I've gone mostly LED but have always kept a few incands along the way. More recently I've bought some nice new ones and enjoy using them immensely. The offerings from FM still rock the incand world and have made me very happy. I have a few G2s that live in my autos as car lights - they have LED drop-ins but could just as easily live their lives with P60s.

Maybe when I have a long free day or three I'll browse through the archive.


----------



## scout24 (Sep 9, 2014)

It's worth the read to see McGizmo posting in an E2d thread about modding the tailcap, Milky looking to purchase a G2, and Al (Size 15's) patiently answering piles of Surefire questions. And the speculation from one poster back in '06 iirc that the subforum was fading away and would eventually be closed because of those new-fangled LED's...


----------



## DRoc (Sep 10, 2014)

It's gotten to the point where the only thing many folks see now is the latest, greatest led light or dropin, pushing higher and more amperage and its no point in trying to discuss otherwise.


----------



## tab665 (Sep 11, 2014)

I fondly remember a while back I had spent hours going through the different threads looking for rechargeable solutions for my M4 and M6. I got a 3x17670 carrier for the M6 with a HO-M6 bulb but my favorite combo is the same setup as yours with a M4 and the HO-M3T. when its foggy at night I still enjoy randomly going outside to to throw some M4 "laser beams" in the sky. the wife prefers using an LED flashlight when she steps outside at night because it will light up a wider area, I try explaining to her that its because they got no THROW! noobs.


----------



## sgt253 (Sep 11, 2014)

I, like most here, have run the gamut from "low powered" incandescents to "high powered" incandescents to "low powered" led's to "high powered" led's in the 10 years that I have frequented this forum. Lately, "everything old is new again". It has become quite clear to me that there is no substitute for a well driven incandescent! I have been shelving all of my collection for the simple well driven "hotwire". Boy am I a happy human...


----------



## ShineOnYouCrazyDiamond (Sep 11, 2014)

I think the lesson I need to learn here is that when the incan bug starts to go away I should just shelve my incan lights for a while rather than selling them. That way, 6 months down the road, when the bug hits again I won't have to go through the long hunt of finding obscure unobtanum pieces again.

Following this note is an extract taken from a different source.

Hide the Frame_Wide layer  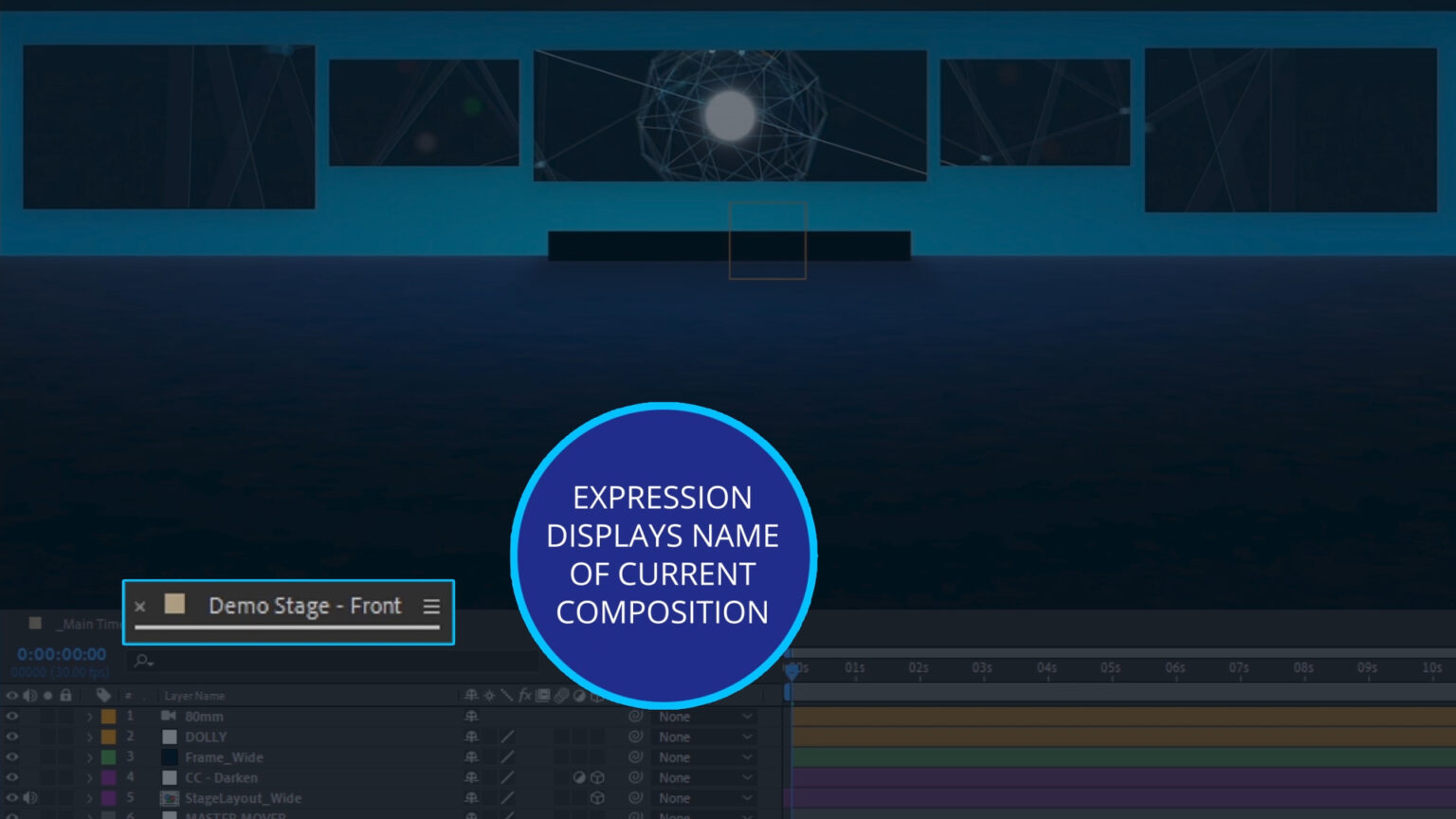13,756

I'm definitely in a incan phase. My A2 has never gotten more use (well I guess that means it's more of a hybrid phase  ).

The cool part of staying incan is that the batteries now, versus 5 years ago, are amazingly more powerful. They may not last that long, but I can drive a MN21 off the newer IMR 18500s and they don't even break a sweat!


----------



## scout24 (Sep 11, 2014)

Runtime on those 18500's? I may need to lego...


----------



## ShineOnYouCrazyDiamond (Sep 11, 2014)

They are eFest 1100mAh 18500. Will do a runtime test tonight and report back. I would estimate 10-12 minutes.


----------



## scout24 (Sep 11, 2014)

And an awesome 10-12 minutes I'm sure... Looking forward to more info.


----------



## ShineOnYouCrazyDiamond (Sep 11, 2014)

*An updated history lesson on why incandescent lights are so cool!*

Now this is cool incandescent history brought up to 2014 standards. 

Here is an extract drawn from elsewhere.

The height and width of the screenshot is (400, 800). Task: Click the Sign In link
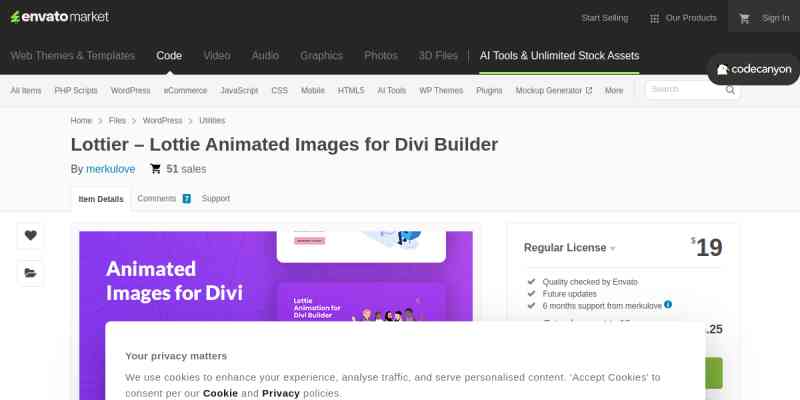pyautogui.click(x=775, y=18)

So here is the light. SureFire KT2-BK head, Leef 2x18500 body, Mooddolar Triad tailcap, AW SoftStart, MN21 and 2 x eFest purple IMR 1100mAh cells.

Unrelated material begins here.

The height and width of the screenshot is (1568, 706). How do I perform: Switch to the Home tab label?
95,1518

Runtime test with nearly full cells (I had played with the light a little bit before starting the test, maybe a minute or two). I ran the test for 10 minutes on 100% power. The bulb was still putting out significant lumen levels when I stopped the test. Temperature measurements of outside of body showed max 125*F. Temperature reading on batteries showed max 115*F. 

At the end of the test the batteries showed 3.59 volts each. When I put them back in and took a tailcap current measurement they were still pushing 4.78Amps through the light.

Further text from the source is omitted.